Despite near-unanimous opposition from residents who spoke, the Stillwater school board voted 6-1 on Thursday night to delay a controversial proposal that would close three elementary schools.

The vote came after an 80-minute citizen "listening session" when all but one of the people who testified called for board members to vote down Superintendent Denise Pontrelli's appeal for a three-week delay to her plan.

But in the end, only board member Mike Ptacek opposed delaying a vote on the "Build Opportunities for students to Learn and Discover" plan, known as BOLD for short. It seeks to close schools in Marine on St. Croix, rural Hugo and Stillwater and move those students into the district's other seven elementary schools.

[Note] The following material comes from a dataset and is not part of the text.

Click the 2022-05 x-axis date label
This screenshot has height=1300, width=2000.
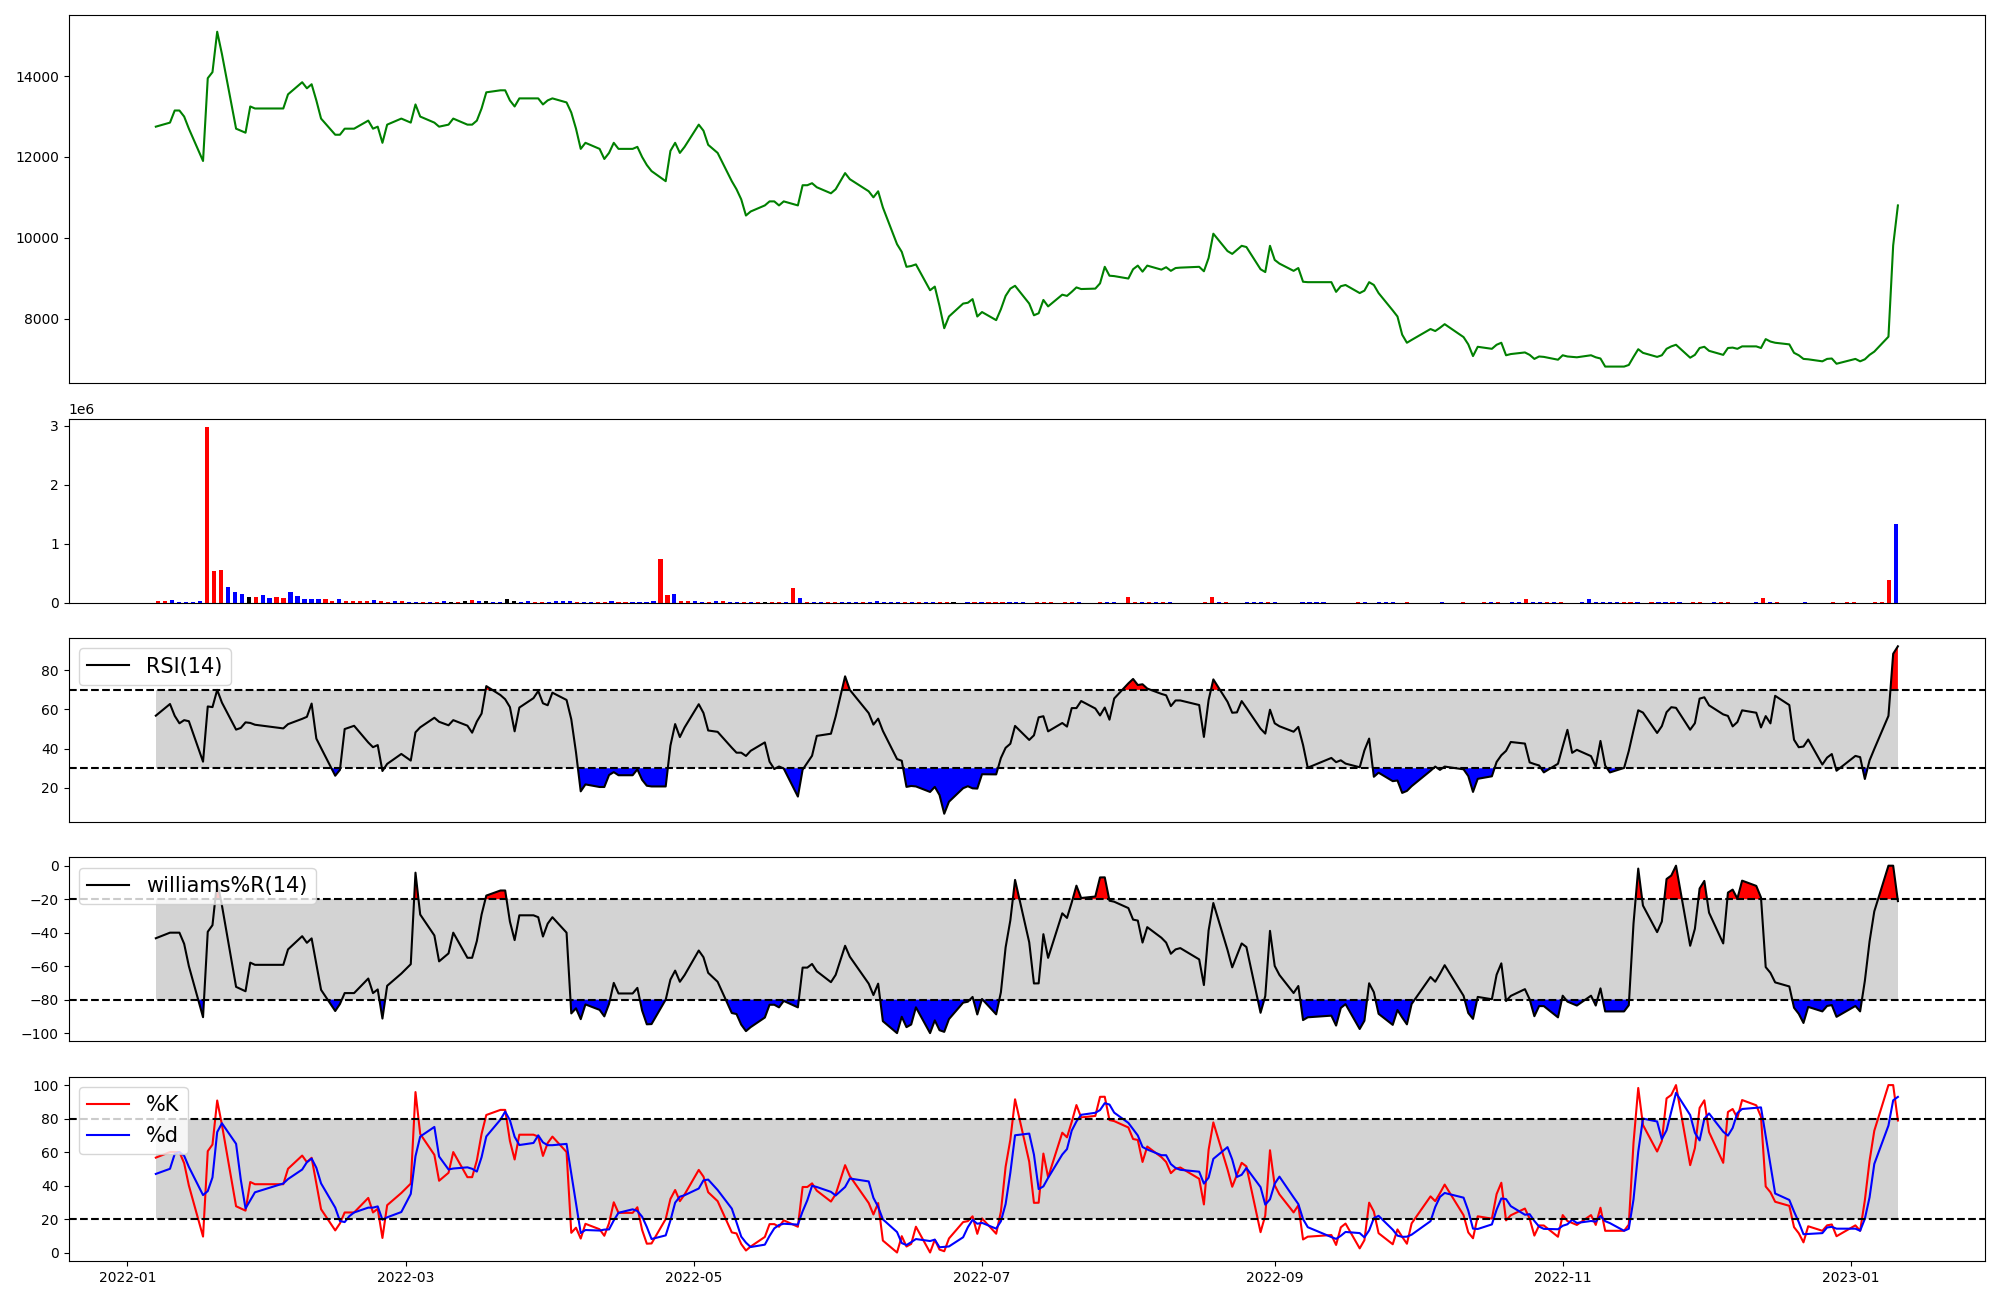[x=693, y=1277]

A delay to March 3, said board member Kathy Buchholz, "indicates a willingness by the district to respond to community concerns that the timeline is too short."

Ptacek and fellow board member Shelley Pearson asked Pontrelli what a delay would accomplish.

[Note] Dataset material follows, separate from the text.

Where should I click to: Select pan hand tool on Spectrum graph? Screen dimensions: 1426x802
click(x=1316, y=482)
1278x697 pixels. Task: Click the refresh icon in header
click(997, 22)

The first-time superintendent, hired in June, said the extra time would allow district administrators to better communicate work that had been done to verify population projections and other disputed data.

"It was clear to me tonight that many of those things haven't resonated with folks," she said.

But a murmur of disapproval ran through many of about 400 people in the Stillwater Junior High School auditorium when she added: "The data that we'll be sharing [on March 3] we don't expect would be significantly different."

BOLD includes several other districtwide measures, such as shifting sixth-graders into middle schools, ninth-graders into a new addition at Stillwater Area High School and construction of a new elementary school in Woodbury.

But it's the proposed school closings that have sparked a storm of public protest, and it continued at Thursday's listening session.

One speaker, a teacher at the overcrowded Lake Elmo Elementary, said he favored BOLD because it would balance services and programming among the district's schools.

But others assailed the plan as divisive, disrespectful and heartless. Some speakers said they would pull their children from the Stillwater district if the BOLD plan was approved. Another said closings would create "a public education desert" in the district's north end.

"Our community is weary for fighting what we believe in," said Lance Cunningham of Hugo.

Before the board voted to delay action on the plan, member Paula O'Loughlin said she had met individually with more than 100 residents who offered suggestions for saving money. One was to forgo a planned expansion of athletic amenities at the high school, which drew applause from the audience.

Board member George Hoeppner talked about the power of collaboration, quoting a former student in his 10th-grade English class: "show us the challenge and allow us to collaborate and create better alternatives, together." And board member Amy Burback said, "We can choose to exercise kindness and gentleness or we can choose outrage and acrimony."

Looming in the background of the BOLD debate is the possibility of transfers to charter schools such as St. Croix Preparatory Academy if the plan is approved. Many of the 1,200 students attending the prep school come from the Stillwater school district's attendance area.

"We have received some inquiries and increased application numbers, but St. Croix Prep already has a waiting list in grades K-6 so additional interest in our program will simply mean longer waiting lists," executive director Jon Gutierrez said this week.